I had been posting messages to Thom asking questions and at one point he said I should call him up and talk man-to-man. So I did. It was very enlightening.

I wrote up in detail at the time what he told me (see the end of the file here). But it all had to do with his legal rights and how he was obligated to protect them, not only for his sake, but for other shareware authors.

The problem was in how far Thom was willing to go in pressing his legal rights. It was compounded by the fact that he had released the source code to ARC and he believed that if anyone even looked at the source, then they were obligated to obtain a license from him if they then created a work that was “substantially similar” – even if the code was 100% theirs.

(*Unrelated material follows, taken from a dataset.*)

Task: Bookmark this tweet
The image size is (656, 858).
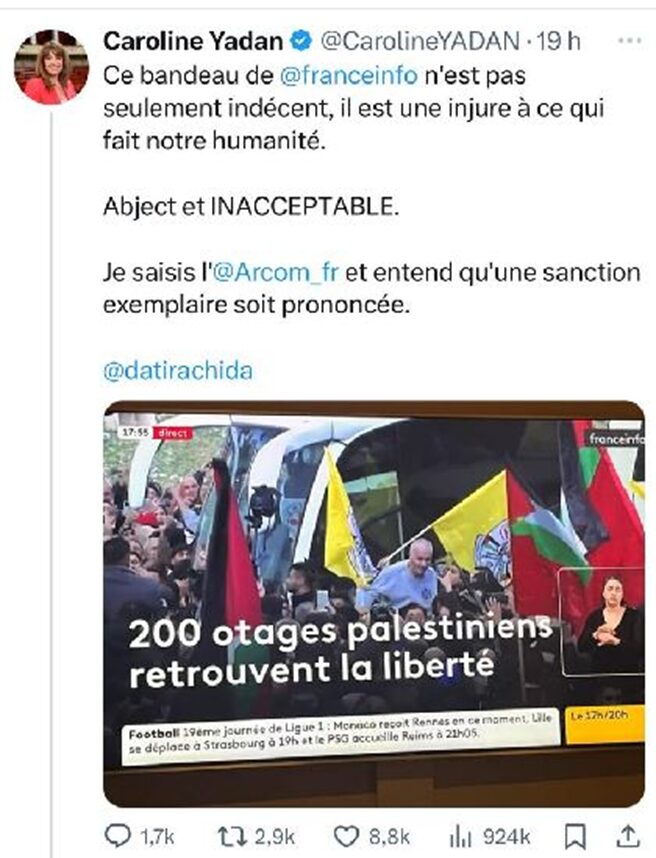Action: [x=575, y=837]
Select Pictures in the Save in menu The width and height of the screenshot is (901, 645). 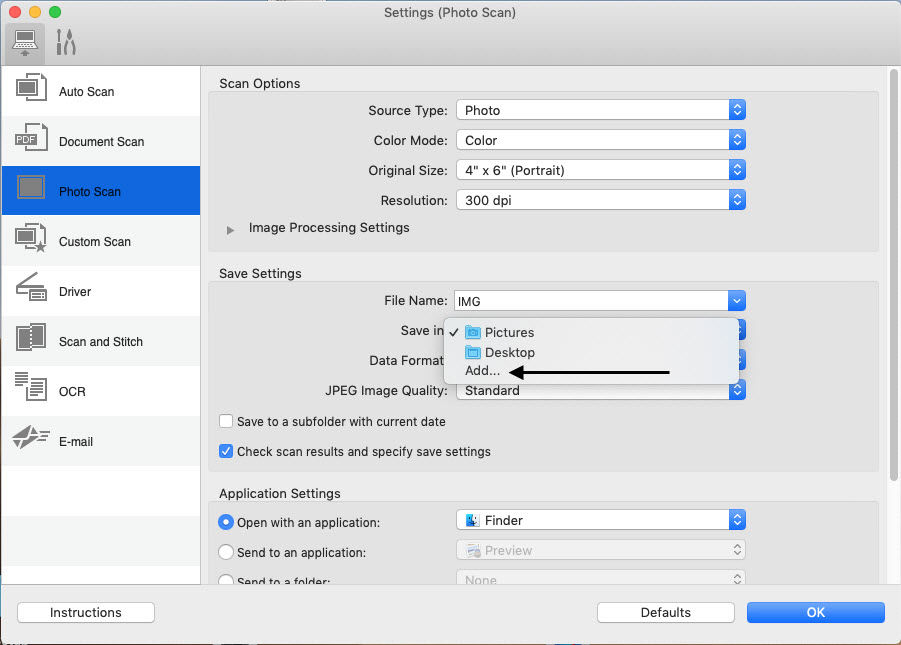pos(509,332)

Given that Phil admitted to looking at Thom’s code and given that PKARC was substantially similar, that’s all Thom thought he needed to prove his case in court. Since I’m not a lawyer, I don’t know about such things, but it is depressing to me to think the law would crack down on somebody just because they happened to have seen publically available code and then went on to create a similar product – especially when the new product is so clearly better and uniquely created.

Ironies

A funny thing happened after the settlement gave Thom access and use to Phil’s code. Thom turned around and came out with a new version of ARC that at long last substantially improved on ARC’s notoriously poor performance. No wonder, as he was now using Phil’s code.

And yet Thom claimed that Phil’s acceptance of the settlement indicated that Phil felt he had “no legitimate right to [his] program”. After all, Thom asked, “why would he give up everything if he was right?”

Why indeed? Could it be that Phil had worked so long and hard on PKARC, that it had ceased to be an algorithm that he merely obtained from somebody else, that it became a part of him, and that he knew just how capable he was of coming up with an alternative that would leave all this ARC/PKARC mess behind him once and for all?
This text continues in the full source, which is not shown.